The economic poison of austerity is literally killing thousands, as a recent book so superbly makes clear.
"The Body Economic: Why Austerity Kills" is written by public health specialist David Stuckler and Dr. Sanjay Basu. It examines the effects of austerity on populations across the planet. The authors claim that such policies have caused an additional 10,000 suicides and up to a million more cases of depression in Europe and the United States.
The book is an admirable work, eminently readable and yet without skimping on rigorous analysis.
It starts off compellingly.
"Thank you for participating in this clinical trial," it begins. "You might not recall signing up for it, but you were enrolled in December 2007, at the start of the Great Recession. The experiment was not governed by the rules of informed consent or medical safety. Your treatment was not administered by doctors or nurses. It was directed by politicians, economists, and ministers of finance."
Our world has provided a global lab in recent times for the effects of the free-market regimen, the authors explain, with the "patients" roughly broken down into two different clusters. The first group is comprised of countries that have suffered under austerity. In the second cohort are nations that have instead gone in for measures such as stimulus spending and preserving the social safety net. In case after case, Stuckler and Basu reveal, countries that have prioritized their people, such as Iceland and Malaysia, have seen much better health outcomes for their populations than those that have given precedence to the demands of high finance, such as Spain and Thailand.
"These experiments provided critical insights about the central findings of this book: Economic choices are not only matters of growth rates and deficits, but matters of life and death," the authors write.
Stuckler and Basu take us on a journey through Europe and Southeast Asia. The United States is a special focus of attention, both in the 1930s (where the authors detail the salutary effects of New Deal programs) and today.

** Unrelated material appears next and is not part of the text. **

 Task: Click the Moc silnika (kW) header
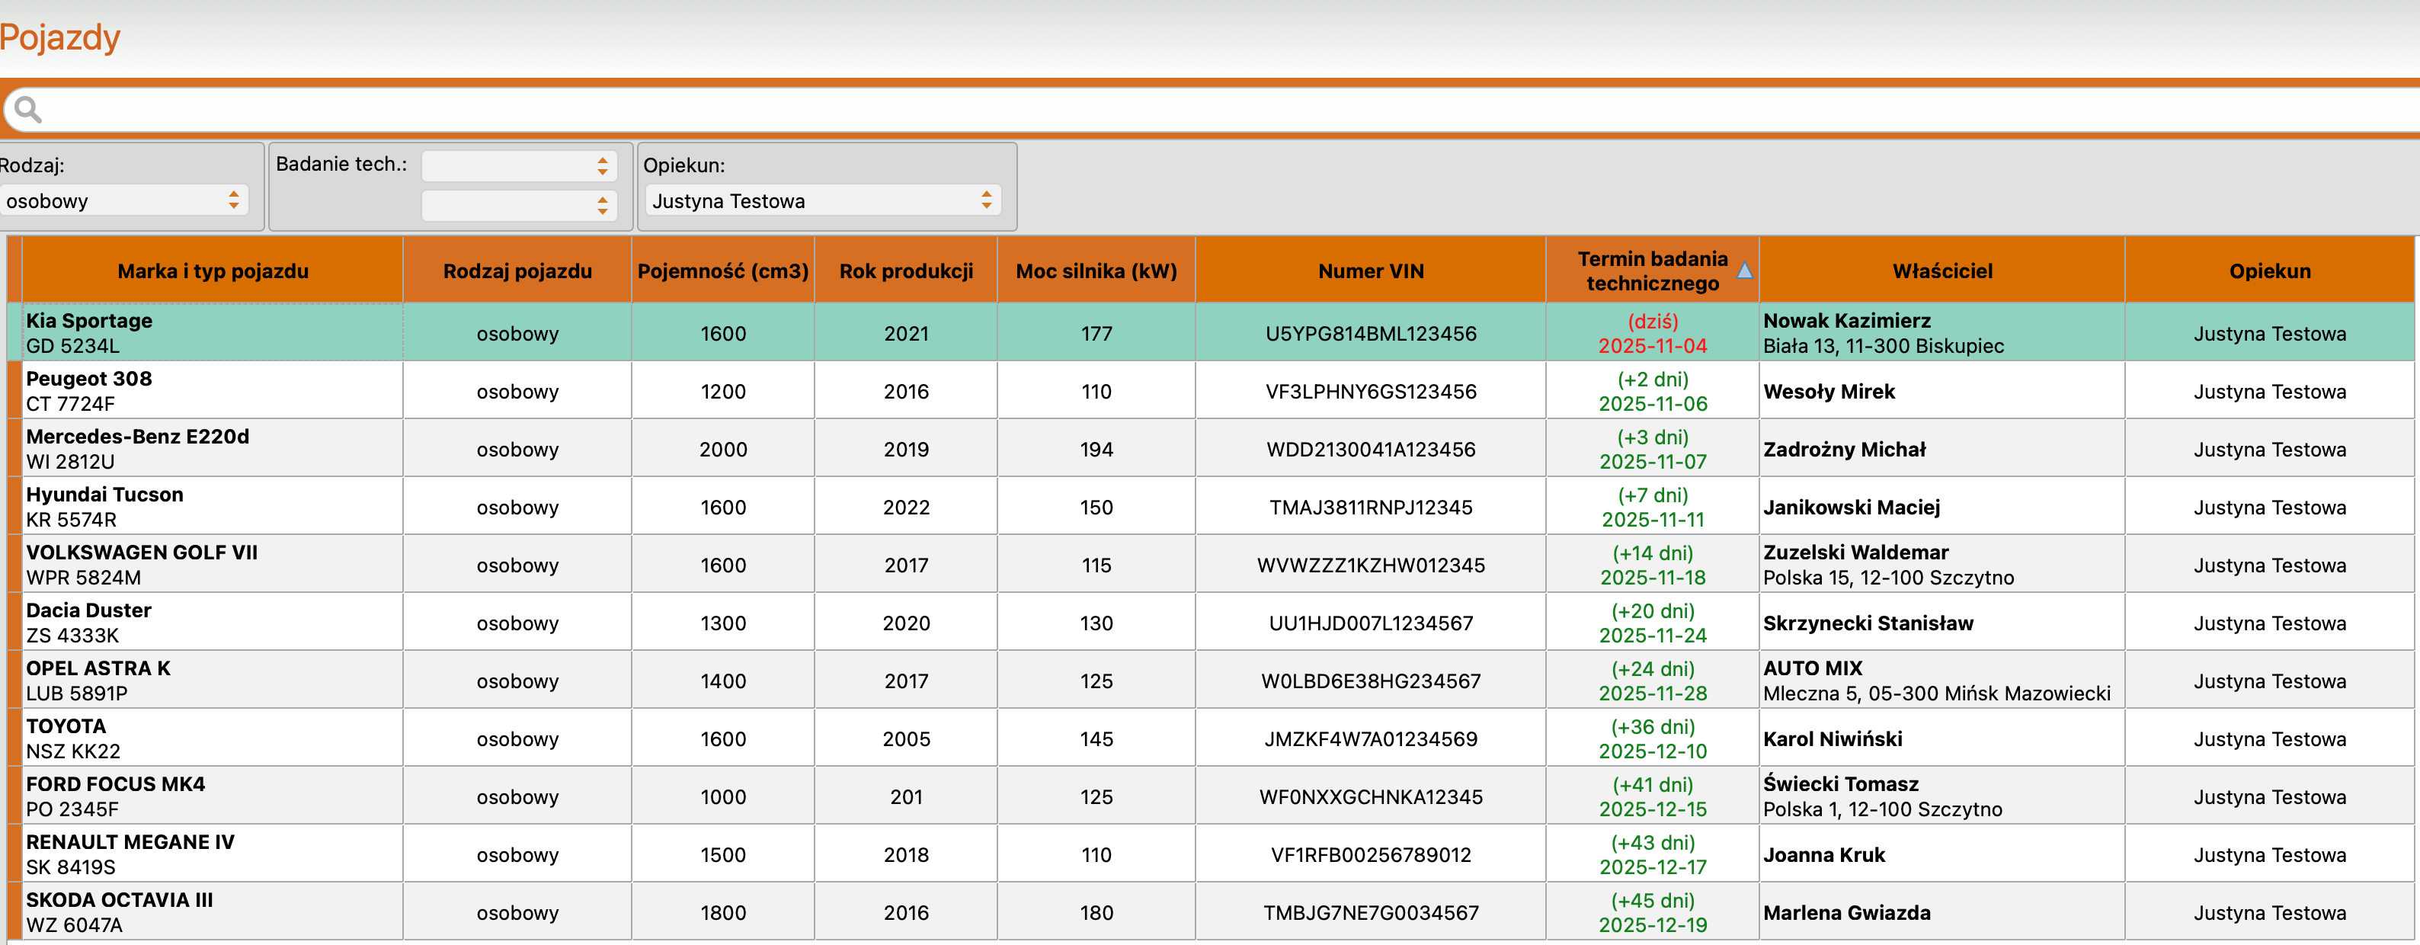1095,271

"While it's too early to see the full health consequences [of the sequester], what we are seeing is the Women, Infants, Children's health program, which provides nutritional subsidies to women, will be forced to reduce those subsidies from 600,000 pregnant women," Stuckler told Amy Goodman on Democracy Now. "And that program has been linked to reducing infant mortality. We are concerned that, if done rapidly and indiscriminately, that budget cuts in the U.S. could create a repeat of the disasters that we're seeing in Europe."
Stuckler and Basu's conclusions about the murderous effects of austerity have been backed up by other observers.

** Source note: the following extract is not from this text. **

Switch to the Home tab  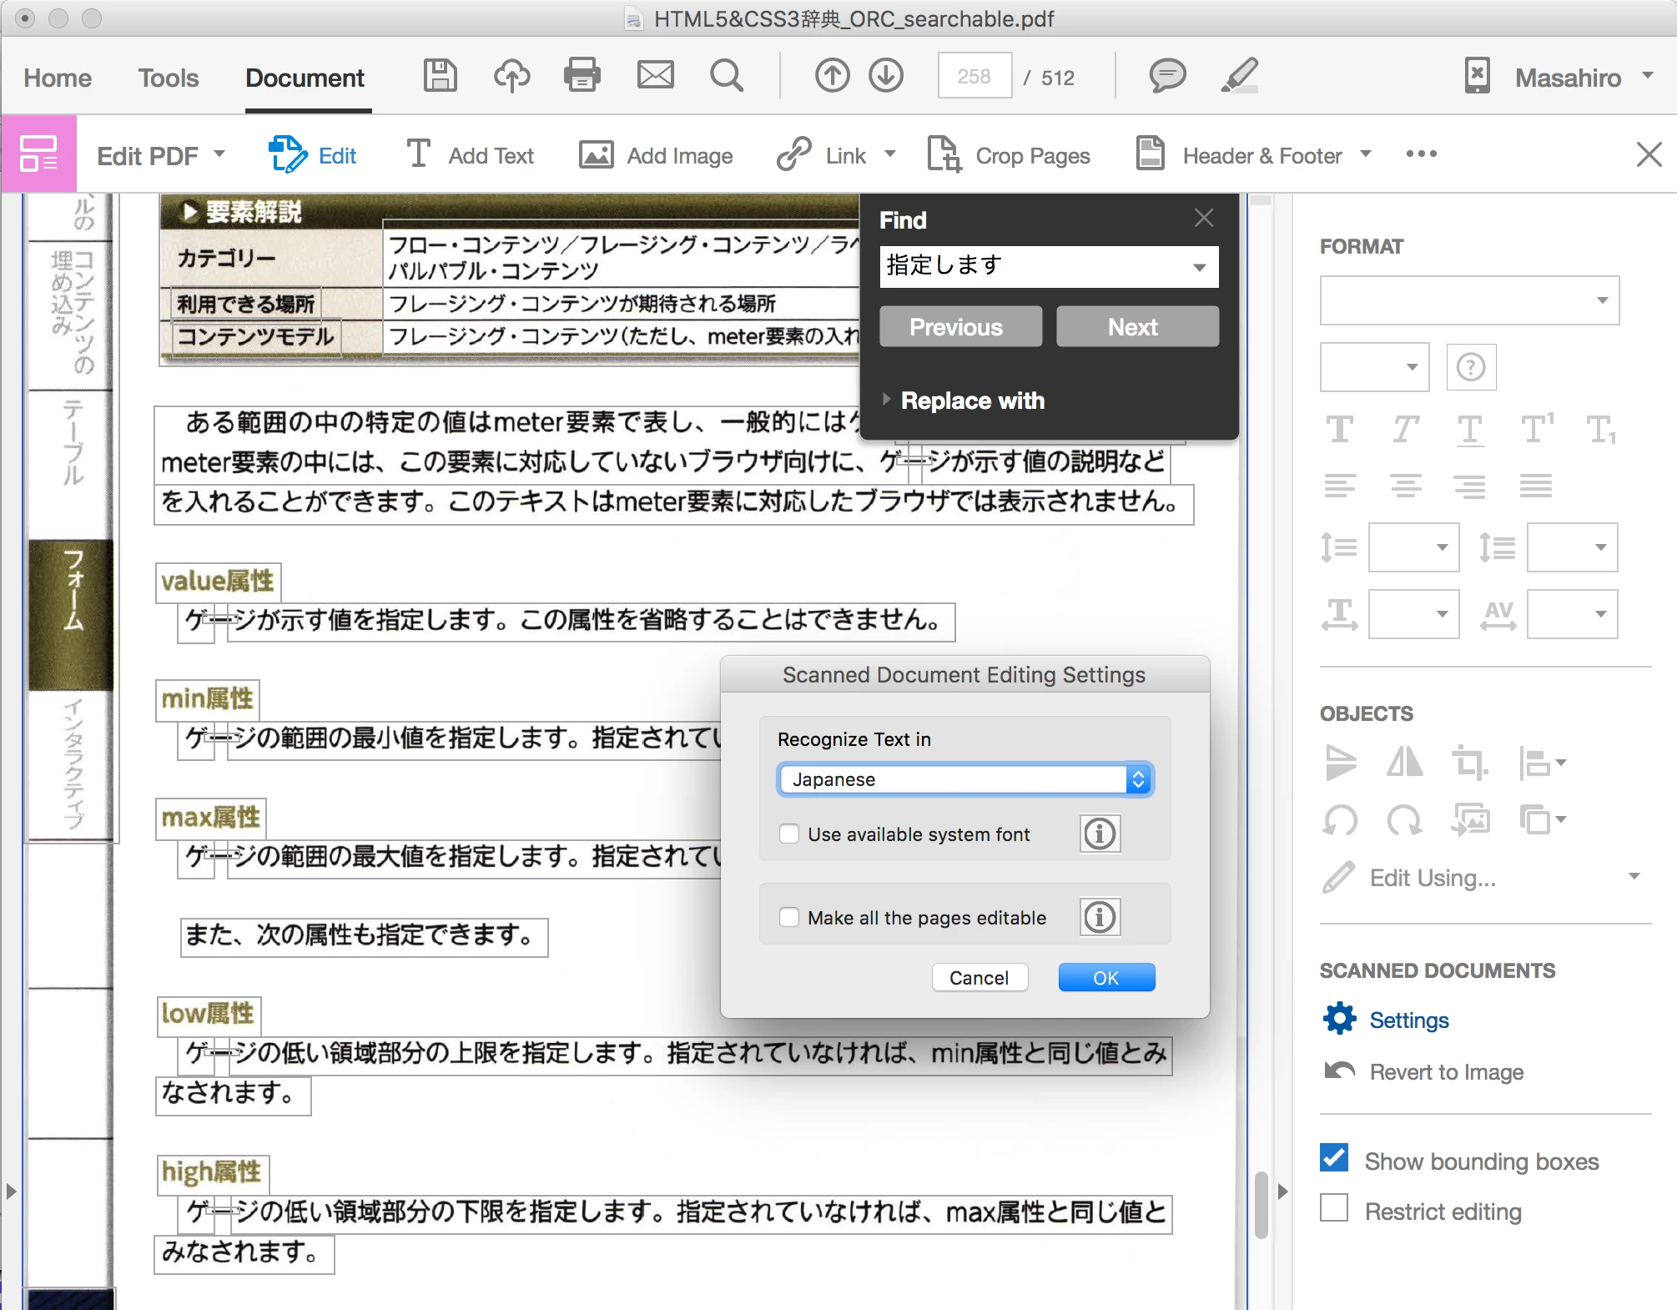[58, 78]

"Austerity derives from the Greek austeros, for harsh or severe; but, in the area of health care, it has veered into the cruel: health expenditures dwindle, hospital budgets shrink, health care needs rise, and human suffering worsens," Dr. Adam Gaffney writes in Dissent magazine. "Suicide is on the rise; basic hospital supplies are missing; potentially life-saving surgeries are delayed; the rate of new HIV infections increases; drug shortages are ubiquitous; the prevalence of mental illness spikes."

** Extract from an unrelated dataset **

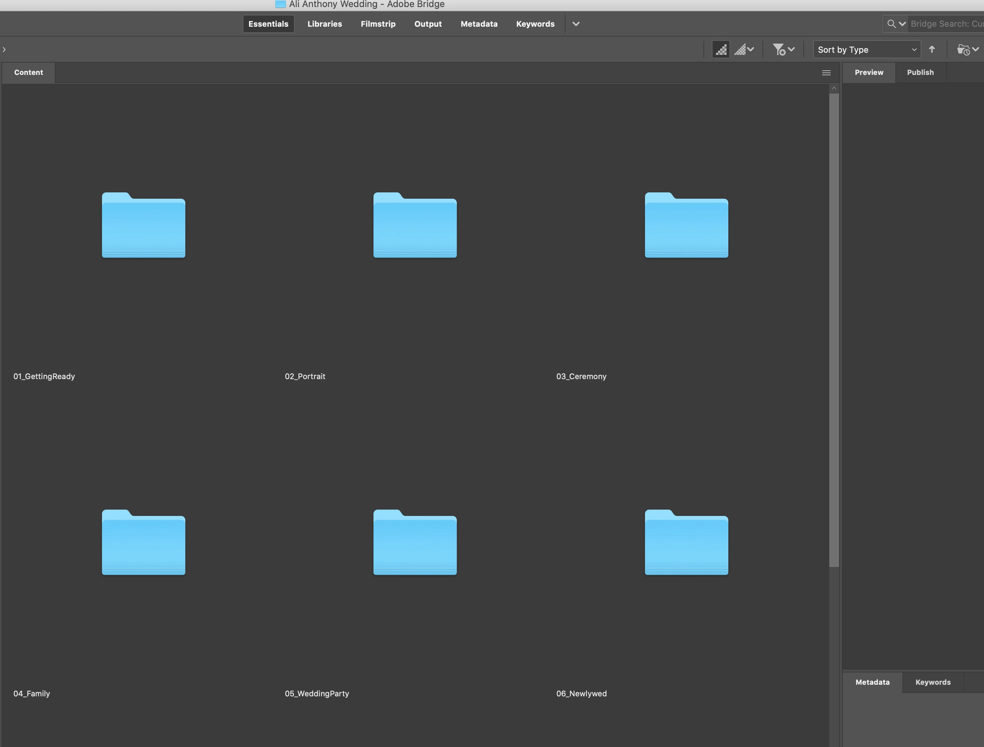Switch to the Libraries workspace
This screenshot has width=984, height=747.
click(x=324, y=24)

And Gaffney asserts that austerity is being used as an ideological weapon to dismantle one of Europe's finest accomplishments in the modern era.
"Austerity is being wielded to initiate the unraveling of one of the great and humane achievements, indeed inventions, of modern Europe: the universal health care system," he writes. "The common factor to all these reforms is that they take these nations' health care systems away from universalism, both in letter and spirit."
Gaffney's observations on the effects of austerity in Greece supplement those of Stuckler and Basu.
"Doctors have reported shortages of basic hospital supplies, ranging from gloves to cotton wool," he writes. "Nurses have complained about huge increases in their patient loads. Waiting times increased, with one physician telling the New York Times that breast cancer patients were waiting three months to have their tumors excised. Despite large increases in the rates of depression, spending on mental health actually fell by 45 percent. Significant reports of drug shortages came in from across the country."
The austerity regimen is hazardous to your health.